London church pays tribute to journalists killed on assignment
LONDON, (AFP) -In a tranquil church just yards from the London hubbub, a "journalists' altar" stands as tribute to reporters killed as far afield as Vietnam, Somalia, the Balkans, Afghanistan and Iraq.
Welcome to St Bride's Church, just off Fleet Street -- for generations synonymous with the mighty British press.
The names of the journalists are engraved on the church's wood panelling, penned on their photographs or written on cards stacked at what began as the "hostage altar" 20 years ago when journalists were being abducted in Lebanon.
|Memorials to journalists killed in conflicts in Iraq, Afghanistan, Somalia, the Balkans, and many more, sit on an alter in St Bride's Church, just off Fleet Street in central London, 27 February 2007. AFP
One card is from a widow who in January marked a 30th wedding anniversary that did not take place because her husband was killed in Iraq. A single red rose lies beside the card and her husband's photo.
"For members of the media, whatever their faith background, this is their spiritual home. We will do whatever we can for them in difficulty and crisis,"said Canon David Meara, the church's rector.
The church, which has been a sanctuary for journalists and printers for centuries, overcame hardship itself after a World War II bomb destroyed all but the steeple and outer walls.
It was rebuilt with key funds from the newspaper industry.
The wife of CBS news cameraman Paul Anthony Douglas who was killed in Iraq last year finds comfort in a place that is "dedicated to journalists who have lost their lives" and lets her leave tributes like the anniversary card.
Although there is a church by her home in Bedford, Linda Douglas often makes the 50-mile train trip south to London to visit the church.
"It's a strange thing because I'm not religious. But over the last month I've really been drawn back to St. Bride's. I feel actually he's around in that church," Douglas said.
"It's quite poignant in there when you go to that altar and you see all those faces who were just doing their jobs," she said. "It's a lovely church."It has marble floors and retains the distinct white stone "wedding cake"steeple from the design by Sir Christopher Wren which was built after the Great
Fire of 1666 destroyed the sixth church on the site. The current one is just a few minutes walk from Wren's masterpiece, St. Paul's Cathedral, and is the eighth to have been built on the site. The first was founded in the sixth century, possibly by St. Bride, or Bridget of Kildare.
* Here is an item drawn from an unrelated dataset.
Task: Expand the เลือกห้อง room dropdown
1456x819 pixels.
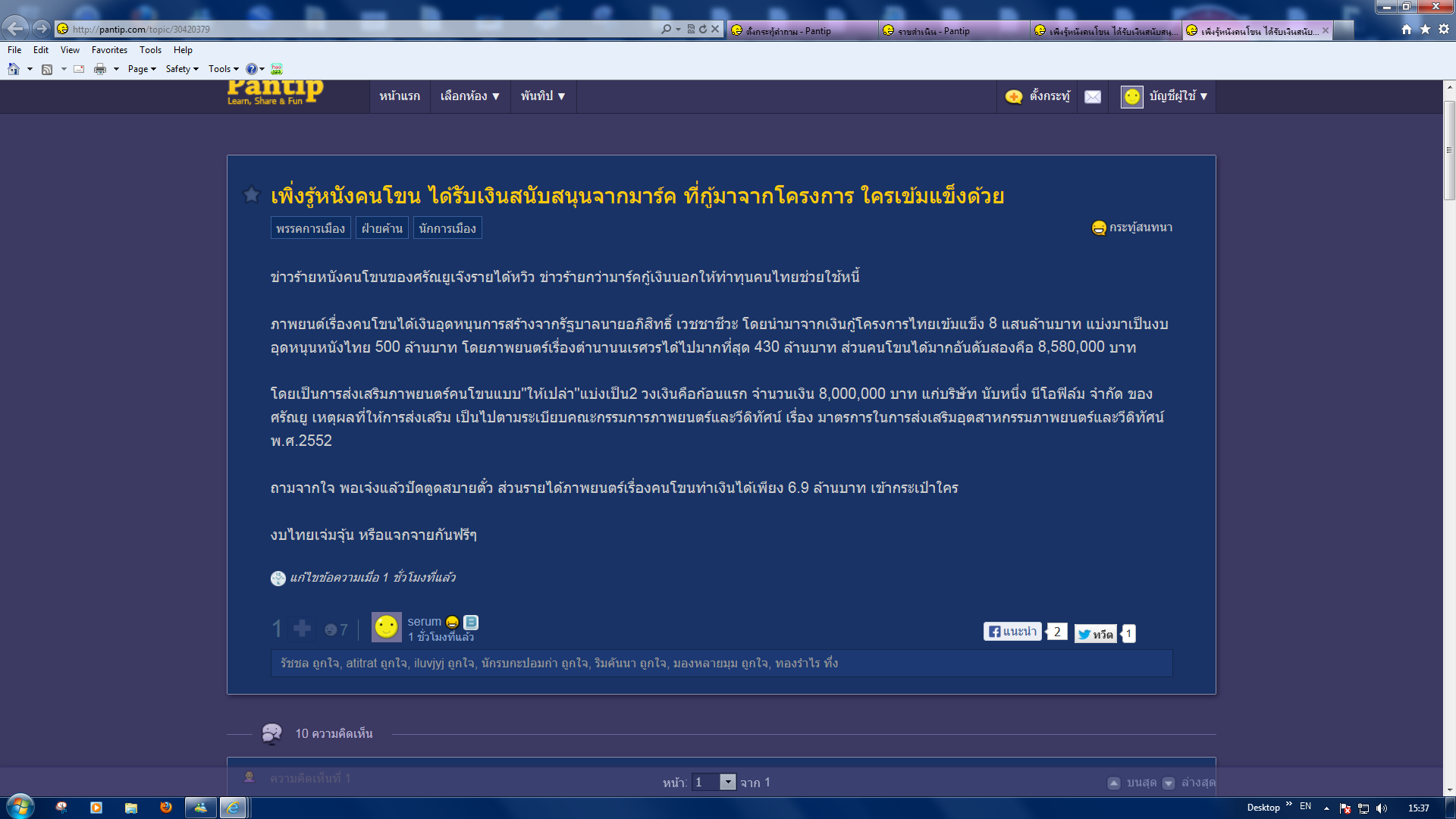Action: 470,96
Difficult to notice, St Bride's is tucked away in a close just off Fleet Street, once the heart and soul of the British newspaper industry that began in the 18th century in a neighborhood already long known as a printing centre.
And although Britain's leading newspapers have relocated to other points in London, St Bride's verger David Smith said the church's "links with the news business are just as strong as ever".
Among the more prosaic but landmark events in life, journalists and their families still make the trip to the church for weddings, baptisms and funerals as well as regular Sunday worship.
The church stands apart from others because, Meara said, it is both tied to a specific profession and offers solace to families, friends and colleagues of those who are killed, wounded or imprisoned doing their job.
"It brings home to you what a violent world we live and how vulnerable journalists are," according to Meara, summing up reactions from international visitors to the place of worship.
Amid the stacks of cards at the altar, there is a copy of a statement from the Paris-based World Association of Newspapers (WAN) sounding an alarm at the growing numbers of journalists being killed.
"Journalism today is more dangerous than ever, more than 500 journalists have been killed in the past decade, often for simply doing their jobs,"according to WAN's Timothy Balding.
"These murders are a direct attack not only on individuals but on society as a whole. Yet few of the killers are ever brought to justice," his statement read.
Though journalists have long been caught in the crossfire, it used to be rare for them to be hunted down, Meara said. "Now that seems to have changed.
Journalists now seem to be targeted."Some of the journalists remembered here were indeed targeted, such as Russian Anna Politkovskaya, murdered in Moscow in October last year, and Hrant Dink, the ethnic Armenian who was slain in Istanbul on January 19 this year.
They also include American Daniel Pearl, who was beheaded after he was kidnapped on January 23, 2002 by Islamist extremists while reporting in Pakistan.
Members of Pearl's family, who are Jewish, later the same year attended a memorial service for him at St. Bride's held by Meara and Mark Winer, the rabbi at the West London Synagogue of British Jews.
In a happier event, journalist John McCarthy and Anglican clergyman Terry Waite attended a thanskgiving service here after their kidnappers in Lebanon freed them in 1991.
"It will always have that special place in my memory," said Jill Morrell, who campaigned for the release of McCarthy who was her boyfriend at the time.
"It was difficult at that time to get people to be interested in that (hostage) issue and to believe that they were still alive. St. Bride's was one place where they did both -- the only place really."